Published: Dec 17, 2008 12:30 AM
Modified: Dec 17, 2008 02:24 AM
UNC will respect local zoning rules and use eminent domain as a last resort in siting a new airport, Chancellor Holden Thorp wrote last week in a letter to the Orange County commissioners.
"The University and Health Care System cannot unilaterally force the development of a new airport," Thorp wrote in the Dec. 9 letter to Valerie Foushee, the new chairwoman of the Orange County Board of Commissioners.
"If the Board of Commissioners passes the appropriate ordinances, it will have the power to determine whether an airport can be sited through zoning and the issuance of special use permits," he wrote.
Thorp's letter comes in response to the previous county board chairman, Barry Jacobs, who has sharply criticized the university for pushing an airport bill through the legislature without sufficient local input.
The state legislature last summer authorized a 15-member airport authority to locate, build and operate a general aviation airport in Orange County.

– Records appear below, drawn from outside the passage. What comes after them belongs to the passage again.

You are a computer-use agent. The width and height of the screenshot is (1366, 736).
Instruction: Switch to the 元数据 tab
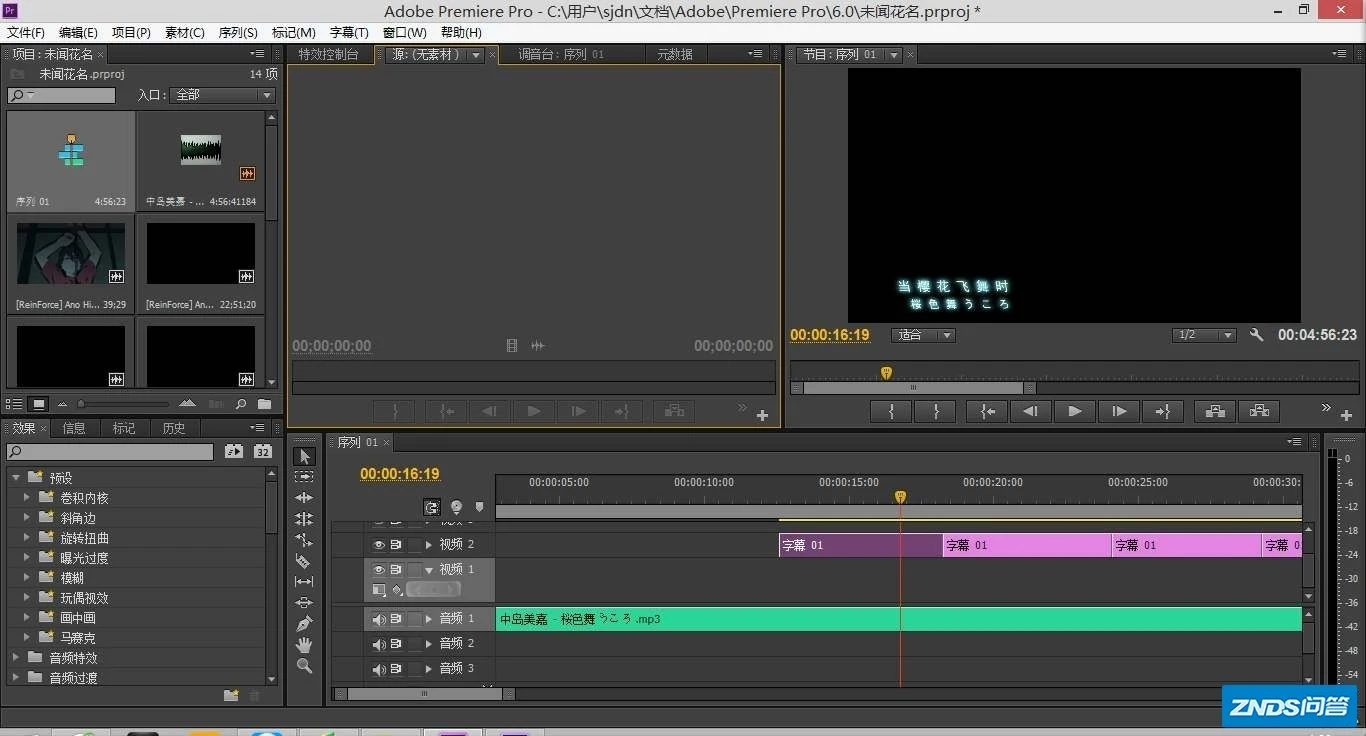point(676,54)
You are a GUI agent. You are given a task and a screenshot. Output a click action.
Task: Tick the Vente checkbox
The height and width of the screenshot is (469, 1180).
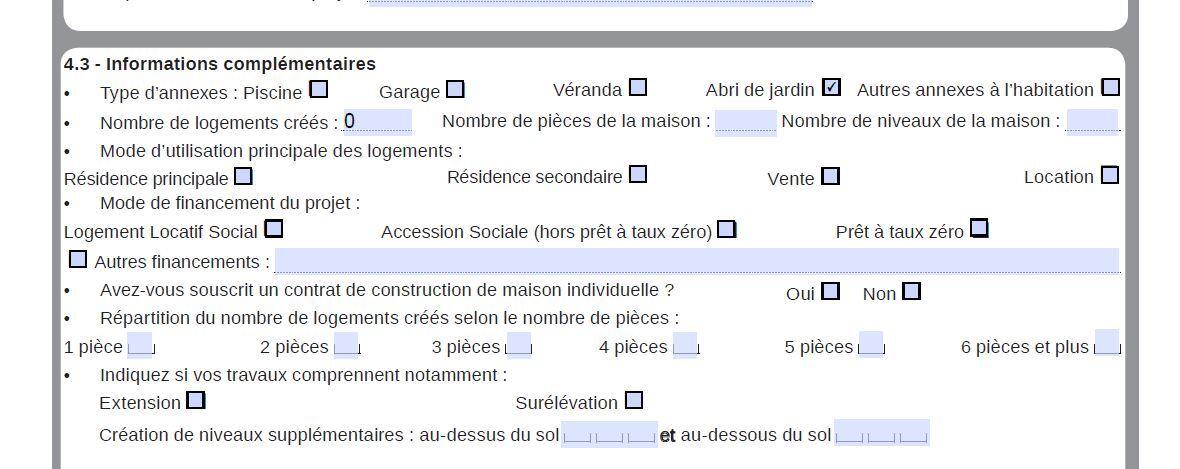[830, 177]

The panel will have four members each picked by the university's board of trustees and the UNC Health Care system, two by the legislature, three by the county, one by Chapel Hill and one by Carrboro and Hillsborough on a rotating basis.
Jacobs told Thorp the county could not pick its members until the university answered some questions, including where the authority would be looking and whether the university would commit to "transparency" and "robust public participation."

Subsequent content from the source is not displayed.